Par Joëlle Picard-Cordesse, 1985
article paru dans Dialangues n°0, La langue, ça s’imite, s’invente, s’invite !
juin-juillet-août 1985
Joëlle Cordesse-Picard
Bien plus que la naïveté de l’expérience sensible, la langue est le lieu privilégié de la résistance à l’intégration d’un savoir nouveau, transformateur des représentations du monde. Savoir signifie souvent entrer dans un autre système de normes, renoncer à son appartenance sociale, à son identité propre, s’aliéner. Cela explique peut-être la relative réussite en maths de certains enfants qui échouent par ailleurs dans les domaines où la langue est plus fortement ou plus visiblement impliquée.
Un savoir n’est véritablement construit que lorsqu’il a conquis sa place, de façon polémique, dans la langue propre du sujet, dans son propre système de références implicite, au travers d’un travail sur son système symbolique de représentation du monde.
La force conservatrice et aliénante de la langue, c’est qu’elle joue nécessairement, socialement, sur l’implicite, sur le consensus qui se construit au sein d’un groupe social au travers de pratiques partagées.
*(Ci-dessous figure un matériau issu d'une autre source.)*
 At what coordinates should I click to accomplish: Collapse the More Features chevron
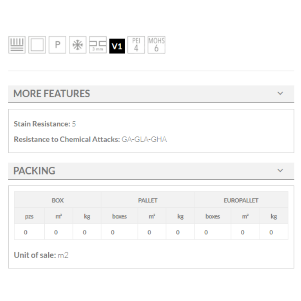tap(280, 93)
Imaginons un discours où l’on expliciterait au fur et à mesure le sens que l’on donne à chacun des mots que l’on emploie… Vertigineuse spirale… Or, du consensus à la norme, il n’y a qu’un pas, vite franchi par le(s) garant(s) de la cohésion du groupe, par celui qui désire, parce qu’il y va de son identité, appartenir au groupe et être reconnu par lui, et par celui qui s’en exclut parce qu’il ne peut pas s’y reconnaître ; l’idée de norme véhiculant celle de l’unicité, de l’exactitude et de l’immuabilité du sens.
La force transformatrice de la langue c’est que le consensus, justement, ça se construit, comme état d’équilibre purement fictif, et que déstabilise chaque prise de parole ou d’écriture d’un sujet individuel ou collectif. C’est le caractère souple et mouvant du signe, lieu de cristallisation des conflits, idéologiques et culturels, entre les sujets.
Toute prise de pouvoir sur le monde passe par une prise de pouvoir sur ma langue, celle dans laquelle je construis mon identité ; par la prise de conscience de son historicité, individuelle et sociale…
“On va pas discuter sur les mots !” Si, justement. C’est bien toujours sur les mots qu’on discute quand on veut transformer la réalité.